The hardness is an important characteristic defining the technological quality of pig fat and is related to the ratio between SFA and PUFA levels in the fat (Wood et al. Citation2003). If the SFA concentration increases, the fat becomes firmer, vice versa an increase in the PUFA concentration yields a softer fat and more susceptible to oxidative modification which can generate off-odors and flavors, and color changes (Wood et al. Citation2003; Nishioka & Irie Citation2006). The Cometa diet determined a decrease of the PUFA (mainly C 18:2n-6 fatty acid) content, in favor of a higher content of MUFA (mainly C 18:1n-9cis), in the subcutaneous fat of fresh thighs compared with the Alamo diet. As a result, the SFA/PUFA ratio was higher and the iodine value tended to be lower for the subcutaneous fat of the pigs fed the Cometa diet than for the subcutaneous fat of the pigs fed the Alamo diet. However, the subcutaneous fat of fresh thighs obtained from the pigs fed both Cometa and Alamo diet had iodine value and C 18:2n-6 fatty acid percentage within the limits (70% and 15%, respectively) fixed by the production protocols of the Parma and San Daniele hams (Consorzio del Prosciutto di Parma Citation2015; Consorzio del Prosciutto di San Daniele Citation2015), and a SFA percentage higher than the minimum value of 41% reported for acceptable fat firmness (Hugo and Roodt Citation2007).
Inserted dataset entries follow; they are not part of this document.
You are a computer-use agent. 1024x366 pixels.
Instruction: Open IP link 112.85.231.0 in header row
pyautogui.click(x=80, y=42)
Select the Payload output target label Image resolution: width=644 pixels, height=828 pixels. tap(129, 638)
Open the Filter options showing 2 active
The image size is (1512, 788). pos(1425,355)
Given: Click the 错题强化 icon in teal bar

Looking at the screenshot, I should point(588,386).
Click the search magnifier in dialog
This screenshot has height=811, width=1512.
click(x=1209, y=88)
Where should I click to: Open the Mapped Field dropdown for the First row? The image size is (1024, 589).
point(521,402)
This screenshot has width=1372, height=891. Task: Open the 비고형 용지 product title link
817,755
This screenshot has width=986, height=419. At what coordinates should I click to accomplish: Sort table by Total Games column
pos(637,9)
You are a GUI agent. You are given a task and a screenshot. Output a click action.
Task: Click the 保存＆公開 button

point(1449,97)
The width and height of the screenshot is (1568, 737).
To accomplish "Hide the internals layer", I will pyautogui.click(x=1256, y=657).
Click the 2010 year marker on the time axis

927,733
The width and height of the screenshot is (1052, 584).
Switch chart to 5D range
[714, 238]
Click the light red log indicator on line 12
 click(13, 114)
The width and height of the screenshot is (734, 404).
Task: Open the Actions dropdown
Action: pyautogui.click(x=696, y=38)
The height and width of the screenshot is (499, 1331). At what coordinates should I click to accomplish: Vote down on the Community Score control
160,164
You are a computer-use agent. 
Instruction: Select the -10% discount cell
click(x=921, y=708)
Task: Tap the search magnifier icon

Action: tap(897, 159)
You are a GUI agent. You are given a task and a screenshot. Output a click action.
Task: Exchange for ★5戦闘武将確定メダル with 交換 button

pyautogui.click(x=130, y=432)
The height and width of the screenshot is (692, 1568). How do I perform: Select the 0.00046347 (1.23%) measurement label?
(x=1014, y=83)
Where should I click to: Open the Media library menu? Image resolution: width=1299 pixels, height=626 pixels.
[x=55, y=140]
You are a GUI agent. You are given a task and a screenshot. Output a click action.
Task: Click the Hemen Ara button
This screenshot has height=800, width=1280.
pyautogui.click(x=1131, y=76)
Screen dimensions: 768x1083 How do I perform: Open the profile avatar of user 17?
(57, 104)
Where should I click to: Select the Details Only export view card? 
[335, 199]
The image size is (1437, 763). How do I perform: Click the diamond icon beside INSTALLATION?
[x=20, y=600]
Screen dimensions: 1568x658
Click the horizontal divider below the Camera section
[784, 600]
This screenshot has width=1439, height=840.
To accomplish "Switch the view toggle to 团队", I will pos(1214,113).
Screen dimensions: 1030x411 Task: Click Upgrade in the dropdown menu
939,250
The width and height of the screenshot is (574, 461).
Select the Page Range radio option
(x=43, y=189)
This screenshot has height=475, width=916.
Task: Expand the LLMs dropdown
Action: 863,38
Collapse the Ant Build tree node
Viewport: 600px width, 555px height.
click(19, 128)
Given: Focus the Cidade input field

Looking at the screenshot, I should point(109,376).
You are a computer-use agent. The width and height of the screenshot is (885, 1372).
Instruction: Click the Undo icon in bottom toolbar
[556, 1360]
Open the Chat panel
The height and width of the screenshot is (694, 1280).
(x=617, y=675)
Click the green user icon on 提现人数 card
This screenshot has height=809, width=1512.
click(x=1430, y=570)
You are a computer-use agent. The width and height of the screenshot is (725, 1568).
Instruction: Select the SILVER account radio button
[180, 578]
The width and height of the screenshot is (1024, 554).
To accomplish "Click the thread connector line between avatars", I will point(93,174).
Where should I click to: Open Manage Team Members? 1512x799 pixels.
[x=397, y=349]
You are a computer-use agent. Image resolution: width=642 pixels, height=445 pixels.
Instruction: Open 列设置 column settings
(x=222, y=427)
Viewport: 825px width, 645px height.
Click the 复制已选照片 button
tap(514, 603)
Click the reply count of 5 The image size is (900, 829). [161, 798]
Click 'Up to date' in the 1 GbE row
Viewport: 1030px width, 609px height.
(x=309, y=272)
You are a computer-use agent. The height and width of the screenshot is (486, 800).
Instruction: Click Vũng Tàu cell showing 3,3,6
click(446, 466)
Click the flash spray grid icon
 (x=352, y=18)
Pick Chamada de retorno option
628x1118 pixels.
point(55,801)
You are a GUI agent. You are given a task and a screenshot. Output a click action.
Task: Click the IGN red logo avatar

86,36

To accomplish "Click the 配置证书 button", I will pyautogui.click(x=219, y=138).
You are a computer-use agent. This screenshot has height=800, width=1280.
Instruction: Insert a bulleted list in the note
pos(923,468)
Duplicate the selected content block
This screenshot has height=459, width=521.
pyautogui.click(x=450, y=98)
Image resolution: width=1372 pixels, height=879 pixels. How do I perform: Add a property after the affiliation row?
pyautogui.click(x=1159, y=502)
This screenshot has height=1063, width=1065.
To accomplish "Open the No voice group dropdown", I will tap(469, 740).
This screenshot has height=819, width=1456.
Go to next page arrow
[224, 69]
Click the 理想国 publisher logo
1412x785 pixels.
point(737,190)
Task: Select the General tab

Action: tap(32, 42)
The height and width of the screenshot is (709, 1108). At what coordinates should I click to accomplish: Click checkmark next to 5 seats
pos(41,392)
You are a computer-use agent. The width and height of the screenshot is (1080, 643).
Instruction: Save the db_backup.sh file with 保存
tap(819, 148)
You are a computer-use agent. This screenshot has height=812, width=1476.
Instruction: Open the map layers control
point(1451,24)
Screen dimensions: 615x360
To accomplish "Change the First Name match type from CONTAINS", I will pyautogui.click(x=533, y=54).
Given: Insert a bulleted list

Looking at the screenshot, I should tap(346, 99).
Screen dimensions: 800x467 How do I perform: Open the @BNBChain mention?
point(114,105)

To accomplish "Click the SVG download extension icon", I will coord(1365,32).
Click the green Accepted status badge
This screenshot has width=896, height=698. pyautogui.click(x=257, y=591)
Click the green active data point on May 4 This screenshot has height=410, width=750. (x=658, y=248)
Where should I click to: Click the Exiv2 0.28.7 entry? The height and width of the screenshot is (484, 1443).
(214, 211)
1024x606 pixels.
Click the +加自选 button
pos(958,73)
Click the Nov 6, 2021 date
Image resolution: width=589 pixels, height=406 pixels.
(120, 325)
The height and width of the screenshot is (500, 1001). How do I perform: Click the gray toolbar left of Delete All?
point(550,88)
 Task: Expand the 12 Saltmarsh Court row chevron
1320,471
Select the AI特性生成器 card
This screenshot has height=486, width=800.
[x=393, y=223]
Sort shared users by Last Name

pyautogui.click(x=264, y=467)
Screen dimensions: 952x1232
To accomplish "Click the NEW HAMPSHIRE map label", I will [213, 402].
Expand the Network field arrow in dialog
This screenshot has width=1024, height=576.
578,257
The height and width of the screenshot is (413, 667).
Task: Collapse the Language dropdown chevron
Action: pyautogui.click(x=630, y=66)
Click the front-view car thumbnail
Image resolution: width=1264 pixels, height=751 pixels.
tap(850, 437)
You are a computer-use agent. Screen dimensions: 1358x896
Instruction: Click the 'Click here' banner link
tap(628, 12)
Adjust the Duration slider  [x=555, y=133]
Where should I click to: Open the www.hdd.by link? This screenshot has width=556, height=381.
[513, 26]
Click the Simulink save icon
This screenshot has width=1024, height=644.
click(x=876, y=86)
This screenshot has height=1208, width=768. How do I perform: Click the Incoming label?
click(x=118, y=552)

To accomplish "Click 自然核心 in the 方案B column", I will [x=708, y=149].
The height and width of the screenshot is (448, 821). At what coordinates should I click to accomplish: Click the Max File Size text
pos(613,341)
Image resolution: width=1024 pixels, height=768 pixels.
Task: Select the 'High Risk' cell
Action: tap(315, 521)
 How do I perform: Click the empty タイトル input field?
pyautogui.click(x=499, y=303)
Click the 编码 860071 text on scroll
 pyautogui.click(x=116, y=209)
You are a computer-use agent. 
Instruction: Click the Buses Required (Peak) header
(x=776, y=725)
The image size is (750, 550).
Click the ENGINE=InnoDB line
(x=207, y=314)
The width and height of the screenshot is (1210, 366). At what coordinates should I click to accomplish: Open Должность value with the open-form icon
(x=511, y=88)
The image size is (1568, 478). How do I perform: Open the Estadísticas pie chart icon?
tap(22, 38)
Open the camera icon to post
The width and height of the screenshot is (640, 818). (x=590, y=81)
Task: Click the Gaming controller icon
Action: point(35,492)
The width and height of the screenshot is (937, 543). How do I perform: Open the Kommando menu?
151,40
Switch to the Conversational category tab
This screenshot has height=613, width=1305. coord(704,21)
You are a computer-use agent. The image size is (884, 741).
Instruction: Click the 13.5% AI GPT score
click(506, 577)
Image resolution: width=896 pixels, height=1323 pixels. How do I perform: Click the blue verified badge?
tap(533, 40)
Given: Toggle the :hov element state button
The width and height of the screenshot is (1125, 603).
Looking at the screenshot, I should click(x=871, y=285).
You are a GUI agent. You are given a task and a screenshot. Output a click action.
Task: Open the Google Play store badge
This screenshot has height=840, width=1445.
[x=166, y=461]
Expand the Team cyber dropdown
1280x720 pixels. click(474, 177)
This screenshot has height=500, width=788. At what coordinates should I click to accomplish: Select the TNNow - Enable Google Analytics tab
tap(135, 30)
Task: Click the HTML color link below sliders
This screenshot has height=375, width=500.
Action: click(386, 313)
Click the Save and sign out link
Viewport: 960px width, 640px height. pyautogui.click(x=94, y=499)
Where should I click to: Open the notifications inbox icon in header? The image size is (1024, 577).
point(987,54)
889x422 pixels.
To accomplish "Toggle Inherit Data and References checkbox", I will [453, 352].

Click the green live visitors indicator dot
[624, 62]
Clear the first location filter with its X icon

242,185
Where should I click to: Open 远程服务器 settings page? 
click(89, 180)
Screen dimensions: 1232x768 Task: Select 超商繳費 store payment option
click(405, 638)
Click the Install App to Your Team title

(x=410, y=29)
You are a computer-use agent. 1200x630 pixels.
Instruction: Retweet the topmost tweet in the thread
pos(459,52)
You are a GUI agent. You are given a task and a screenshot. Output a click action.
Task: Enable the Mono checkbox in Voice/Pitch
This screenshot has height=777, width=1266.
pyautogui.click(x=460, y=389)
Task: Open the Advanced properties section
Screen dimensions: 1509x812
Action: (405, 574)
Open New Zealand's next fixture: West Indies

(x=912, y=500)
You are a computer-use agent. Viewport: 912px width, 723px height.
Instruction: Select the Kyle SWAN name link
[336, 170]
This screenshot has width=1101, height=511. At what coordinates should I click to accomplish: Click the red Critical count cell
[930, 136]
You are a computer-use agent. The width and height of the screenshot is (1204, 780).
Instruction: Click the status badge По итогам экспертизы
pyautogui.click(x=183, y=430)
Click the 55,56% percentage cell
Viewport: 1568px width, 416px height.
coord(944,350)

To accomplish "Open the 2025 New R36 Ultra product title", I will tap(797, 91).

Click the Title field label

Moreover, no appreciable differences were observed in the color of subcutaneous fat and biceps femoris from pigs fed the Cometa and Alamo diets. In agreement with current results, Prandini, Sigolo, Gallo, et al. (Citation2015) found that a diet based on a hulled barley variety (Cometa) rather than on a hulless low-amylose barley variety (Alamo) improved fat unsaturation level of meat products although with no appreciable differences in color and sensory properties.

Conclusions

Benefits may result from the use of barley in pig rearing. As barley is a drought-tolerant crop and therefore requires less or no irrigation water, its production could have a low environmental impact particularly in countries where the climate is becoming warmer and drier (Majumdar Citation2013; Prandini, Sigolo, Gallo, et al. Citation2015; Prandini, Sigolo, Giuberti, et al. Citation2015) and water represent a limited source. Our current findings showed that the barley included in the pig diet can affect the growth performance and carcass characteristics. In particular, feeding hulless low-amylose barley to growing-finishing pigs can be valuable to promote the growth performance and carcass characteristics. Moreover, no NSP enzyme complex addition is needed when hulled normal-amylose barley or hulless low-amylose barley are used in diets for heavy growing-finishing pigs. The unsaturation level of pig’s subcutaneous fat can be improved by feeding hulled normal-amylose. However, the required quality for subcutaneous fat of fresh thighs for the production of PDO Italian dry-cured meat products can be achieved both with hulled normal-amylose and hulless low-amylose barley without affecting color of biceps femoris or subcutaneous fat. Lastly, the inclusion of hulless low-amylose barley at 85% level would allow the exclusion of soybean meal (48% crude protein) in the diet formulation for growing-finishing pigs with advantages in terms of feed cost and benefits for the environment (Eriksson et al. Citation2005; Prandini et al. Citation2011).

Funding information

This work was supported by the AGROSCENARI project ‘Scenarios for adaptation of Italian agriculture to climate change’ of Ministry of Agricultural, Food and Forestry Policies (MIPAAF, Italy).

Disclosure statement

The authors declare that no financial interest or benefit are arising from the direct applications of their research.